La déclaration du pasteur Dieunedort Kamdem, présentant Cabral Libii comme le successeur naturel de Paul Biya, a ravivé les tensions dans le débat public au Cameroun. En quelques mots, cette prise de position a suffi à relancer les discussions sur la succession politique et sur la place de certaines figures émergentes dans le paysage national.

Selon les éléments disponibles, cette sortie a immédiatement provoqué de vives réactions sur la scène politique camerounaise. Le sujet est particulièrement sensible, car il touche à la question de l’après-Paul Biya, un thème régulièrement commenté mais toujours explosif dès qu’un nom est avancé avec autant de clarté.

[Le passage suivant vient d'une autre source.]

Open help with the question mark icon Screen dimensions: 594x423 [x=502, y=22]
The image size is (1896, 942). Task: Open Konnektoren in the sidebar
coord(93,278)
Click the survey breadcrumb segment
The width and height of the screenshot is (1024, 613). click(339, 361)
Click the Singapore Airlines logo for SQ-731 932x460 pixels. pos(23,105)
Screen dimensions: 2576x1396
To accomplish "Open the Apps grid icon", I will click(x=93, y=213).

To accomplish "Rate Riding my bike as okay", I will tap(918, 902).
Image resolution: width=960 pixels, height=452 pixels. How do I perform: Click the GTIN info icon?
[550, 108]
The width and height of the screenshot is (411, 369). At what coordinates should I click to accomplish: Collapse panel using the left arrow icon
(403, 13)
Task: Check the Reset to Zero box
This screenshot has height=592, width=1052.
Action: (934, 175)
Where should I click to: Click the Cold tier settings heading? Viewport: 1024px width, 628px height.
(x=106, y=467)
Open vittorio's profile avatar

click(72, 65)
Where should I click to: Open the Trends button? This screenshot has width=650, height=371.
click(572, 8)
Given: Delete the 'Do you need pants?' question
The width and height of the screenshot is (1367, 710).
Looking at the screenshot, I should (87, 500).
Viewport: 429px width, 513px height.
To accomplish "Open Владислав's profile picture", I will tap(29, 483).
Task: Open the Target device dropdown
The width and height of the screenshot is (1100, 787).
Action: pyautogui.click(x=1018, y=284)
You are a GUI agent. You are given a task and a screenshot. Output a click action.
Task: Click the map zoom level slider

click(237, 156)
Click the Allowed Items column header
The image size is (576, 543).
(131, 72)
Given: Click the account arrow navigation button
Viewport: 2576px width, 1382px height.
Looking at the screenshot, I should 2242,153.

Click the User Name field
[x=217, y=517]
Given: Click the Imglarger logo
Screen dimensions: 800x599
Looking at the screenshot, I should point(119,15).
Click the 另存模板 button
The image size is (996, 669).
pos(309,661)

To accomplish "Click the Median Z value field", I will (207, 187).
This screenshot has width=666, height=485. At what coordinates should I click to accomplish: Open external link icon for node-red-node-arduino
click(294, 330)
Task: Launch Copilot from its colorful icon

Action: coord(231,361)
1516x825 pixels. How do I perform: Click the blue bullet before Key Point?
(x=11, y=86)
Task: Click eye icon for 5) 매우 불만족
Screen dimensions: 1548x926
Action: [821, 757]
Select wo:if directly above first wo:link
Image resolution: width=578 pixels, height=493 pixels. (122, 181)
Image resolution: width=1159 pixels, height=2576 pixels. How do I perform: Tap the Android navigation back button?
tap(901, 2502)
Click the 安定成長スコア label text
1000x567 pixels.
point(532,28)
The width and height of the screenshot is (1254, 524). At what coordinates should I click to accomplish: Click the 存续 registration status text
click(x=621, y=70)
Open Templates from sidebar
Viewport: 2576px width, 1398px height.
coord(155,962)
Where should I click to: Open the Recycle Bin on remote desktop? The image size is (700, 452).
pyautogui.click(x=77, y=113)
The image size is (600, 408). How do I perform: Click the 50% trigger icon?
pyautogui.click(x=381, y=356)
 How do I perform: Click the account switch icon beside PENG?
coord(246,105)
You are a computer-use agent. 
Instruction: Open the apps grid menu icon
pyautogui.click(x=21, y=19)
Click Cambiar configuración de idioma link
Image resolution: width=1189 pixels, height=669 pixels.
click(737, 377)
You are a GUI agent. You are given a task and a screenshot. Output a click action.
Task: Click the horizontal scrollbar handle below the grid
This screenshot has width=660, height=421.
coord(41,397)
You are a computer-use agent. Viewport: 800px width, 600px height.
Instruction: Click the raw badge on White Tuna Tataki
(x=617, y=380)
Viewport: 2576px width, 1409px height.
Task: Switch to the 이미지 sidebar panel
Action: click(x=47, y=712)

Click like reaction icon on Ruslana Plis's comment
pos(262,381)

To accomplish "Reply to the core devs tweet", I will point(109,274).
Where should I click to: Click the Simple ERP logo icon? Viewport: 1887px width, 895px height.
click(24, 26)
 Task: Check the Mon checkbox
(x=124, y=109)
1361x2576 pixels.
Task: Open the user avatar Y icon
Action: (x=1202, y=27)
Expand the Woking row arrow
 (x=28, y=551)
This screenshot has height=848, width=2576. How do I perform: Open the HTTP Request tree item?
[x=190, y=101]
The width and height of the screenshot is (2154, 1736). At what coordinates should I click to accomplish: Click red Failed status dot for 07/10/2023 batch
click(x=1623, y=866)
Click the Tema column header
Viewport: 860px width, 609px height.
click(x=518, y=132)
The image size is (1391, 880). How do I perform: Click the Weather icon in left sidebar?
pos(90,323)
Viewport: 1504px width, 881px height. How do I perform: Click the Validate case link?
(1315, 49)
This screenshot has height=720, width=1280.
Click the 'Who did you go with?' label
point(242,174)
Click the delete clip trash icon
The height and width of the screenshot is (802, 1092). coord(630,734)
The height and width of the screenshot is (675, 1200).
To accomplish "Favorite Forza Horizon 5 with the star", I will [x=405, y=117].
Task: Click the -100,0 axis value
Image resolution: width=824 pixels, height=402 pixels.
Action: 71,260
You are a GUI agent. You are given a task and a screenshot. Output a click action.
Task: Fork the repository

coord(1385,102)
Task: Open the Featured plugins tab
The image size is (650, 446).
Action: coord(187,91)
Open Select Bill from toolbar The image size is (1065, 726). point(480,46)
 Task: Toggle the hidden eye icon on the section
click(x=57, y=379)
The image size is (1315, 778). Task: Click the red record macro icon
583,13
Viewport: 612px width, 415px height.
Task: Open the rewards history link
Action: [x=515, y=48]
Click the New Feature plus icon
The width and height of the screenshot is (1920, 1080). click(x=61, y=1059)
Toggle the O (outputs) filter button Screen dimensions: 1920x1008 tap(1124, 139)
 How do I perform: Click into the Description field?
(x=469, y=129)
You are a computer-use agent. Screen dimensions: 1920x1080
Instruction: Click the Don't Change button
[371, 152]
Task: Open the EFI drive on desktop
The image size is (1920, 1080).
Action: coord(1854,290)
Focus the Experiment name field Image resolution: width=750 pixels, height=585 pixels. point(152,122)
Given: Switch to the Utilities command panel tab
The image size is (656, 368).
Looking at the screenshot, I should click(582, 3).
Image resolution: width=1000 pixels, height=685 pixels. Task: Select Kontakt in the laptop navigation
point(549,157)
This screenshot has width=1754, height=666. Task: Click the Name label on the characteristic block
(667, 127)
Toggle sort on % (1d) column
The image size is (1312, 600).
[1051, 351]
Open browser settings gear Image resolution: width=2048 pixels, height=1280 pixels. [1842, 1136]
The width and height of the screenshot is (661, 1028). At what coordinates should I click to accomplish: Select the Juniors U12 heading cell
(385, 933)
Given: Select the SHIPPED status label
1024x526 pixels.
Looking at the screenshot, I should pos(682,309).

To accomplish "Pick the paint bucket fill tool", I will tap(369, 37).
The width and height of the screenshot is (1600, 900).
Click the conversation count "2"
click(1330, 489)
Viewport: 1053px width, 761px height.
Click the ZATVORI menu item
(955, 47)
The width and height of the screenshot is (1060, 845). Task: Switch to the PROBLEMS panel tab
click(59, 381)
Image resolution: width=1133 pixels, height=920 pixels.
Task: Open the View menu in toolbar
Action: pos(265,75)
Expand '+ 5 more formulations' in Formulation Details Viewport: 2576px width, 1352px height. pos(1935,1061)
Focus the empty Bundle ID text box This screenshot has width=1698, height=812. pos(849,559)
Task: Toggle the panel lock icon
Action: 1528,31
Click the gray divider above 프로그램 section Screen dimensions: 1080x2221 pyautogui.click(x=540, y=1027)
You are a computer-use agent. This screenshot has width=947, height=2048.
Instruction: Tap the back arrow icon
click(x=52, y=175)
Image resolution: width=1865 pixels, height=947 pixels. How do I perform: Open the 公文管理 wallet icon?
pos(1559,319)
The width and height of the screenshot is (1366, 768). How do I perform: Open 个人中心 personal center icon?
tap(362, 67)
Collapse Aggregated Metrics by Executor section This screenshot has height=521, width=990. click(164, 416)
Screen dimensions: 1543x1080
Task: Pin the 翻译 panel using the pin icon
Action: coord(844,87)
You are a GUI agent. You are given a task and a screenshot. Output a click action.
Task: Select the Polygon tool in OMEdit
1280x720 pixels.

Au-delà de la personne de Cabral Libii, l’épisode met en lumière l’influence des interventions publiques venues d’acteurs extérieurs aux partis politiques traditionnels. Lorsqu’une personnalité religieuse prend position sur un enjeu aussi central, cela peut rapidement transformer une opinion en controverse nationale.

Cette polémique montre surtout que le débat autour de la succession de Paul Biya reste un marqueur fort de la vie politique camerounaise. En désignant ouvertement Cabral Libii, le pasteur Dieunedort Kamdem a replacé au centre de l’actualité une question qui continue de diviser, d’alimenter les spéculations et de tendre les échanges.